- _PROBLEMS AND TASKS_:
- 1) In the social media discussion, what did Facebook find when it tried limiting reposting?
- 2) Continue the social media discussion from its last sentence.

- _TEXT SHOWN_:

- - -

Study: Social media probably can’t be fixed
-
This post did not contain any content.
Can't?
I'm on Lemmy, am I not?
It CAN be fixed, the question if the will is there. We need to inform and teach more people
-
This post did not contain any content.
The study is based on having LLMs decide to amplify one of the top ten posts on their timeline or share a news headline. LLMs aren't people, and the authors have not convinced me that they will behave like people in this context.
The behavioral options are restricted to posting news headlines, reposting news headlines, or being passive. There's no option to create original content, and no interventions centered on discouraging reposting. Facebook has experimented with limits to reposting and found such limits discouraged the spread of divisive content and misinformation.
I mostly use social media to share pictures of birds. This contributes to some of the problems the source article discusses. It causes fragmentation; people who don't like bird photos won't follow me. It leads to disparity of influence; I think I have more followers than the average Mastodon account. I sometimes even amplify conflict.

- - -

Stored items:

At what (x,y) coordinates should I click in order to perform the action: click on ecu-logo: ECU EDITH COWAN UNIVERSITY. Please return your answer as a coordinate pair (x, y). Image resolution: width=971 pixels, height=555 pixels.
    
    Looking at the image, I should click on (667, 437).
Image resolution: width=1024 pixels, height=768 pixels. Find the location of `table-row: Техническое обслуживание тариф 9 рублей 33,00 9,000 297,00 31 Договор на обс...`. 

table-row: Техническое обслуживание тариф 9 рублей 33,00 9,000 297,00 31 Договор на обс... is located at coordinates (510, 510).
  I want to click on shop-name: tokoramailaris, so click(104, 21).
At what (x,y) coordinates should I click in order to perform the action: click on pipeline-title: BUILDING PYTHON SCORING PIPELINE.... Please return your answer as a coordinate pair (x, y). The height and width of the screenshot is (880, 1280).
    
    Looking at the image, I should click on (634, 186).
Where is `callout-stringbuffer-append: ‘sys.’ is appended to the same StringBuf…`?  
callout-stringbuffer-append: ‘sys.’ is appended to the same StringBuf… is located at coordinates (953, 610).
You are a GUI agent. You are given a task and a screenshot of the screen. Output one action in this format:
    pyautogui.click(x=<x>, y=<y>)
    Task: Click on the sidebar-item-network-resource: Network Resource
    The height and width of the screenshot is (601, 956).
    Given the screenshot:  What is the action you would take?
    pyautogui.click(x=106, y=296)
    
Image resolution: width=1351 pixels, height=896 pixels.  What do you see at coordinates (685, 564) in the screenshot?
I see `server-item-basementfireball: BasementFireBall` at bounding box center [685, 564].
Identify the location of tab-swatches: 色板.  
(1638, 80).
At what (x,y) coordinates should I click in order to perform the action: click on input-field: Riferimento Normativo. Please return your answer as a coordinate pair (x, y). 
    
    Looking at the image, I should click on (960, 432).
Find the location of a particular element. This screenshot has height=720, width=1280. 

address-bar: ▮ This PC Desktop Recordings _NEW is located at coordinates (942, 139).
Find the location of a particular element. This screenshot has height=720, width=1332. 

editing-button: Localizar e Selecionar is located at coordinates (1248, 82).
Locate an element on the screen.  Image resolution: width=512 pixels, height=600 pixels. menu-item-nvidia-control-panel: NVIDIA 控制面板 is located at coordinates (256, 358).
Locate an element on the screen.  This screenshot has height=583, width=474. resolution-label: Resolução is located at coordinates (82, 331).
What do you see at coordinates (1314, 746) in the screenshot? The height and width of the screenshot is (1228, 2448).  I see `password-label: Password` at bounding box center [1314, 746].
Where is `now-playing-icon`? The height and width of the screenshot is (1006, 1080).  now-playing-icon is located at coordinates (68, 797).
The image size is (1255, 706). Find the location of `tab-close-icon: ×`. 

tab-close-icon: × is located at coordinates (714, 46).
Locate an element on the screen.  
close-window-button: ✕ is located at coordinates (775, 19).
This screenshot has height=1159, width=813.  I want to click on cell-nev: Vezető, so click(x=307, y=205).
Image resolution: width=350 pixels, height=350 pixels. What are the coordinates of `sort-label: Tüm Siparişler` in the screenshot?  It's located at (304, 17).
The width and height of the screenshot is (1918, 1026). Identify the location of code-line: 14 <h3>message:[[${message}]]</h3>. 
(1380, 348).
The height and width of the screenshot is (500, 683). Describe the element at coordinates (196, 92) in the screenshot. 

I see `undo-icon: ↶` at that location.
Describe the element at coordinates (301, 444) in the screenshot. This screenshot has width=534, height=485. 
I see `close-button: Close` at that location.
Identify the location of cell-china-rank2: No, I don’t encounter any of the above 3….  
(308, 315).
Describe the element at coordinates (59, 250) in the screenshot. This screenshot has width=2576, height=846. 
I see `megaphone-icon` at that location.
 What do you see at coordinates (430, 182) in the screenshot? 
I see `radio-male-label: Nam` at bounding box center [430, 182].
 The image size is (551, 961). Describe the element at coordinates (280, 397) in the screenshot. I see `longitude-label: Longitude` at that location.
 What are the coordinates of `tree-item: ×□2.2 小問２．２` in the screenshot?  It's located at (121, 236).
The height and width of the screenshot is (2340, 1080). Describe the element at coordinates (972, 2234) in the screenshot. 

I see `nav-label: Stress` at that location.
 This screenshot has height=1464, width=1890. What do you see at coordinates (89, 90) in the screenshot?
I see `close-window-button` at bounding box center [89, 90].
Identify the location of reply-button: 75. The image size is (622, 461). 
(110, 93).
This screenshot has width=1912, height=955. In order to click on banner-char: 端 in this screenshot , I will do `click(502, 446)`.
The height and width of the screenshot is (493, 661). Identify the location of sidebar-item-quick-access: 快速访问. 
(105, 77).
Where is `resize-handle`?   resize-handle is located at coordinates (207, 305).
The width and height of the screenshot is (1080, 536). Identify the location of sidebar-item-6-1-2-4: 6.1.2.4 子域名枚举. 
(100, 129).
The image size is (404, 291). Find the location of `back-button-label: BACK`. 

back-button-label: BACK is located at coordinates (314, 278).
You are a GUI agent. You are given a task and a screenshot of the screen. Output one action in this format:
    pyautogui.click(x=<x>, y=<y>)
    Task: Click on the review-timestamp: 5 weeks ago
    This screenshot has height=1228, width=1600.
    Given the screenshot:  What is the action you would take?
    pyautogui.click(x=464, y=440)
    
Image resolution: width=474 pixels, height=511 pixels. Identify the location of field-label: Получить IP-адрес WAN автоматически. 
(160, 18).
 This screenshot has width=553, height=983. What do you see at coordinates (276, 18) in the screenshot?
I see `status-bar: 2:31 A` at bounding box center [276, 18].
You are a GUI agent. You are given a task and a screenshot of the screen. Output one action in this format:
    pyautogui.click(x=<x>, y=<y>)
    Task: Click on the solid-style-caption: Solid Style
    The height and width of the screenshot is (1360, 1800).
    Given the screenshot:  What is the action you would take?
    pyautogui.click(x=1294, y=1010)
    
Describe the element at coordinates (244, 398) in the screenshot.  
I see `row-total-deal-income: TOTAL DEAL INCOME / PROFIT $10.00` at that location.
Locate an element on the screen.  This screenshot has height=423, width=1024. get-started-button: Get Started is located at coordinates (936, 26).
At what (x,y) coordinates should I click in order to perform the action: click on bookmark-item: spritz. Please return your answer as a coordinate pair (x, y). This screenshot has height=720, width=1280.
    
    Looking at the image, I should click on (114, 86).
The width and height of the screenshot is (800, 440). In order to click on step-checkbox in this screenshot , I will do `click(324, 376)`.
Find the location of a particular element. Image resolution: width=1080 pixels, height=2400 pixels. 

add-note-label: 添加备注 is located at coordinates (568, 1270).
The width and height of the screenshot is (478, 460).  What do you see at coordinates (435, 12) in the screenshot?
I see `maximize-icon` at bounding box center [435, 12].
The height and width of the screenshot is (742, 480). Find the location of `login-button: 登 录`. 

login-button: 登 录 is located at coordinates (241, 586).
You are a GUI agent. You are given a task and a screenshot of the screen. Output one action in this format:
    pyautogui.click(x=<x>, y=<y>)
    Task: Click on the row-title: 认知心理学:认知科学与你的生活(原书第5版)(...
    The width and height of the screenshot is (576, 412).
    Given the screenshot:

- - -

- _ANSWERS BY TASK_:
- 1) Such limits discouraged the spread of divisive content and misinformation.

- 2)
-
Amazon, Google and Microsoft would still be there, so the Internet seems to be suffering from a metastatic cancer at this point. Cutting off two revolting lumps helps, but the prognosis doesn’t look that great.
None of those have had much success in creating social networks that suck people in quite like the others
Not to say they don't have their own problems, but the bulk of problems with social media come squarely from meta & twitter.
-
Amazon, Google and Microsoft would still be there, so the Internet seems to be suffering from a metastatic cancer at this point. Cutting off two revolting lumps helps, but the prognosis doesn’t look that great.
There will be a big curtaining of Apple, Microsoft, Google and Adobe if Facebook, TikTok and Twitter (and YouTube) have their algorithmic feeds outlawed.
It would probably cause the AI bubble to burst too so our OSs, Applications and Search Engines (and Government) would become usable again.
-
Can't?
I'm on Lemmy, am I not?
It CAN be fixed, the question if the will is there. We need to inform and teach more people
Right. We fix ourselves first, we are already here and we do not attempt to control others. We make and go our own way every moment.
-
Can't?
I'm on Lemmy, am I not?
It CAN be fixed, the question if the will is there. We need to inform and teach more people
I’m on Lemmy, am I not?
It CAN be fixed, the question if the will is there.
While and improvement Lemmy is far from perfect. The upvote-downvote sytem of reddit alone encourages group think and self censorship. It doesn't really help that much that we can go circlejerk in some other instance if we get hated on or banned by mods. We are still encouraged to keep in line to keep the bubble intact.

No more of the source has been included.